* [WORK TASK]: Find the line with "desafio(1) (818, 480)" in the records below. Copy it and every line after it, up to and including the line with "login(1) (945, 282)".

Dataset entries:
━━━━━━━━━━

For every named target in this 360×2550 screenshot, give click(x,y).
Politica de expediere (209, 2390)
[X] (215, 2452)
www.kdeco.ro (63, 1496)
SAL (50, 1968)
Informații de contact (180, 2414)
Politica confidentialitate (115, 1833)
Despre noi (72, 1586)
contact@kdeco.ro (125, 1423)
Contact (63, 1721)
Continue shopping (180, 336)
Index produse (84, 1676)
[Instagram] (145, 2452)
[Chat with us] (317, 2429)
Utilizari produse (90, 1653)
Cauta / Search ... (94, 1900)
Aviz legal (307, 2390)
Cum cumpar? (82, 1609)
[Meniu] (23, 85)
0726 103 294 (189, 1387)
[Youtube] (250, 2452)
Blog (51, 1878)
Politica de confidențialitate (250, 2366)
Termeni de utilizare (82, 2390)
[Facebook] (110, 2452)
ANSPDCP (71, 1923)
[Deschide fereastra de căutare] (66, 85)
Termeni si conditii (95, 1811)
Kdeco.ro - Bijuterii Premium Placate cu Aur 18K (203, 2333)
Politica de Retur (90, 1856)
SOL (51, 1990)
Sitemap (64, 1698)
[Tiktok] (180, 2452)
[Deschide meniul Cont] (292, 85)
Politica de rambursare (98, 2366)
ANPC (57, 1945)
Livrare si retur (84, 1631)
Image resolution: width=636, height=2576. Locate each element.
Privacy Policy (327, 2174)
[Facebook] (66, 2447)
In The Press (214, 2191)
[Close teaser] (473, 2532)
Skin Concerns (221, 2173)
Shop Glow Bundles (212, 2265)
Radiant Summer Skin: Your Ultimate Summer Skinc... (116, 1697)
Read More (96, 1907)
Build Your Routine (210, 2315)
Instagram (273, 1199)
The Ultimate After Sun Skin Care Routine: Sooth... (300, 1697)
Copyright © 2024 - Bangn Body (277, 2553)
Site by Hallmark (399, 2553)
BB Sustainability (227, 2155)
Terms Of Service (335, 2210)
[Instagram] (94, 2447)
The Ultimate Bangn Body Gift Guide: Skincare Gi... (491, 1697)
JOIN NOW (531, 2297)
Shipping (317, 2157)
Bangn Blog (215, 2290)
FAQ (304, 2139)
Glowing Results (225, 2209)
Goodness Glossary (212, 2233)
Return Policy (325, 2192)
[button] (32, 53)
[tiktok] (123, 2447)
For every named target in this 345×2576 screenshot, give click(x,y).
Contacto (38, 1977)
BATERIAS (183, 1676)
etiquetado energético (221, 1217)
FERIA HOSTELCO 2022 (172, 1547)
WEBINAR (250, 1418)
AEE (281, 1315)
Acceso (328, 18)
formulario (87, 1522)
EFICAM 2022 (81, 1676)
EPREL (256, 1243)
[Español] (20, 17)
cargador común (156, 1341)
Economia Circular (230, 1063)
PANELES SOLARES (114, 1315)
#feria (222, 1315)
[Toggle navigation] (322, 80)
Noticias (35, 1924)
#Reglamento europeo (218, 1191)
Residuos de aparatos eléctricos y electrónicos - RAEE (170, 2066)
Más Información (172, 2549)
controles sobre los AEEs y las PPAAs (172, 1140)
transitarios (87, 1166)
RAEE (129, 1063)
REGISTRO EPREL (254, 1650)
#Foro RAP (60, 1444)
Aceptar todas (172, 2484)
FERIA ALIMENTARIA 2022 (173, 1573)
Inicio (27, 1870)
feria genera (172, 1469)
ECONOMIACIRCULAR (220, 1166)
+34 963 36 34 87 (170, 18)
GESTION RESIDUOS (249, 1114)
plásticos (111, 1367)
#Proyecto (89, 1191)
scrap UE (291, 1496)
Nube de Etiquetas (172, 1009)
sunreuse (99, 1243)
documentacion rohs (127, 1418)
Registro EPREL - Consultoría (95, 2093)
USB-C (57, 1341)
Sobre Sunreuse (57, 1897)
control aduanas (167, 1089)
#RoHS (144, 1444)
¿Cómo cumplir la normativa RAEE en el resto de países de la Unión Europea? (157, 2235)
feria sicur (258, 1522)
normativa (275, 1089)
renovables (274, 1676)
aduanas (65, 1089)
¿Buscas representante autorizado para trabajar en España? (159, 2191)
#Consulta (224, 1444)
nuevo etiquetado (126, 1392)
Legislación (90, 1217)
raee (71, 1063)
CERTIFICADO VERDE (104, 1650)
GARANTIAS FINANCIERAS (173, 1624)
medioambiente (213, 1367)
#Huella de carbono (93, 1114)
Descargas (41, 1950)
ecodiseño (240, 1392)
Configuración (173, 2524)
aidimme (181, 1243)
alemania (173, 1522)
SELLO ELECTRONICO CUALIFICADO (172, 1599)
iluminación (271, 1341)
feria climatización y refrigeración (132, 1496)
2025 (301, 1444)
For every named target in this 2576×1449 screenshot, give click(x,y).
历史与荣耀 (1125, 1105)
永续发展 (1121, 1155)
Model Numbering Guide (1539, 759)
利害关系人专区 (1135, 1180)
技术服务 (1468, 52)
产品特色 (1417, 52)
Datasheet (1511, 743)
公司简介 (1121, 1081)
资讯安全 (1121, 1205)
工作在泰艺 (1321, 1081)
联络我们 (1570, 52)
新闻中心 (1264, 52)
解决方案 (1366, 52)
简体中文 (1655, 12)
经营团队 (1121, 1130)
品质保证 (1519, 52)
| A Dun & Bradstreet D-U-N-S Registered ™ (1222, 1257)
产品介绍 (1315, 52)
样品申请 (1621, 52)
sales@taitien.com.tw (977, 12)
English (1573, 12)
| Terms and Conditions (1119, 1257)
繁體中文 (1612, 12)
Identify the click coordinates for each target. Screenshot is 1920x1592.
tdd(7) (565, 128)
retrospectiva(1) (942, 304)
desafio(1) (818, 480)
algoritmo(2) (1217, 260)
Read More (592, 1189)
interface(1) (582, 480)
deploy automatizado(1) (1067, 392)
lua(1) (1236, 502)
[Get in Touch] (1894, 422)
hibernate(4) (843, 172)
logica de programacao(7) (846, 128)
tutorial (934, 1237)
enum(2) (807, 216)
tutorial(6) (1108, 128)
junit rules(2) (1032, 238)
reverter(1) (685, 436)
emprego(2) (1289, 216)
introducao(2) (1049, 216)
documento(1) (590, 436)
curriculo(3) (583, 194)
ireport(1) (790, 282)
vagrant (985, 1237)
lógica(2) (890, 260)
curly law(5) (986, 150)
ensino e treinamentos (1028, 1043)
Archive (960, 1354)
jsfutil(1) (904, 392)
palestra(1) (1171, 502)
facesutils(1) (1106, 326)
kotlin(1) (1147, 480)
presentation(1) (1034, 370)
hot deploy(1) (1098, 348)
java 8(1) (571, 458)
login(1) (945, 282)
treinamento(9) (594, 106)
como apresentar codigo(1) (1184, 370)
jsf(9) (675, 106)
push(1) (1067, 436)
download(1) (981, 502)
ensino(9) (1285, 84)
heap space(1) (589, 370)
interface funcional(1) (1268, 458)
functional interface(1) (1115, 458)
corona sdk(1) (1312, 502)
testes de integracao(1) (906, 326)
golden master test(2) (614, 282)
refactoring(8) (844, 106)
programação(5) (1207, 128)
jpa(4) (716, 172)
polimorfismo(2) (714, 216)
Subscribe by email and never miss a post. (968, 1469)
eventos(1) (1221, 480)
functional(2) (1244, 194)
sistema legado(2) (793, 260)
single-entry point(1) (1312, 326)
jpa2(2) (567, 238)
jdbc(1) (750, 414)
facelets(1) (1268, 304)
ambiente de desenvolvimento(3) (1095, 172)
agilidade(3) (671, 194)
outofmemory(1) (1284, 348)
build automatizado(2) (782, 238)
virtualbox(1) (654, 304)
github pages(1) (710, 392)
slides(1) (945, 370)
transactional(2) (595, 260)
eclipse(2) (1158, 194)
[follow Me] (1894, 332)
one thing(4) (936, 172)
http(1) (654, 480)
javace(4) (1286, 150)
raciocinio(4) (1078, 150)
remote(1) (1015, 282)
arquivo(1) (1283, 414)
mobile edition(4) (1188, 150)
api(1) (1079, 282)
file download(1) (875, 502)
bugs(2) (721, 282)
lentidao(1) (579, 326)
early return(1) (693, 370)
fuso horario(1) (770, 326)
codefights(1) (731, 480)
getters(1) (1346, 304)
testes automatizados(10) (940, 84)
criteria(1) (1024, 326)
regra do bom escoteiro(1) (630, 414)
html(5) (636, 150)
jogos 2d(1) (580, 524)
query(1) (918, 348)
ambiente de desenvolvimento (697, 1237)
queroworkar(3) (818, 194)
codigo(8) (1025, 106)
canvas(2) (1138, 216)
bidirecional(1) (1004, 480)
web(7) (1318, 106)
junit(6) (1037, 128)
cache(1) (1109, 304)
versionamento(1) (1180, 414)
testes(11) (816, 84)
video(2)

━━━━━━━━━━

* [EXERCISE RESULT]:
desafio(1) (818, 480)
algoritmo(2) (1217, 260)
Read More (592, 1189)
interface(1) (582, 480)
deploy automatizado(1) (1067, 392)
lua(1) (1236, 502)
[Get in Touch] (1894, 422)
hibernate(4) (843, 172)
logica de programacao(7) (846, 128)
tutorial (934, 1237)
enum(2) (807, 216)
tutorial(6) (1108, 128)
junit rules(2) (1032, 238)
reverter(1) (685, 436)
emprego(2) (1289, 216)
introducao(2) (1049, 216)
documento(1) (590, 436)
curriculo(3) (583, 194)
ireport(1) (790, 282)
vagrant (985, 1237)
lógica(2) (890, 260)
curly law(5) (986, 150)
ensino e treinamentos (1028, 1043)
Archive (960, 1354)
jsfutil(1) (904, 392)
palestra(1) (1171, 502)
facesutils(1) (1106, 326)
kotlin(1) (1147, 480)
presentation(1) (1034, 370)
hot deploy(1) (1098, 348)
java 8(1) (571, 458)
login(1) (945, 282)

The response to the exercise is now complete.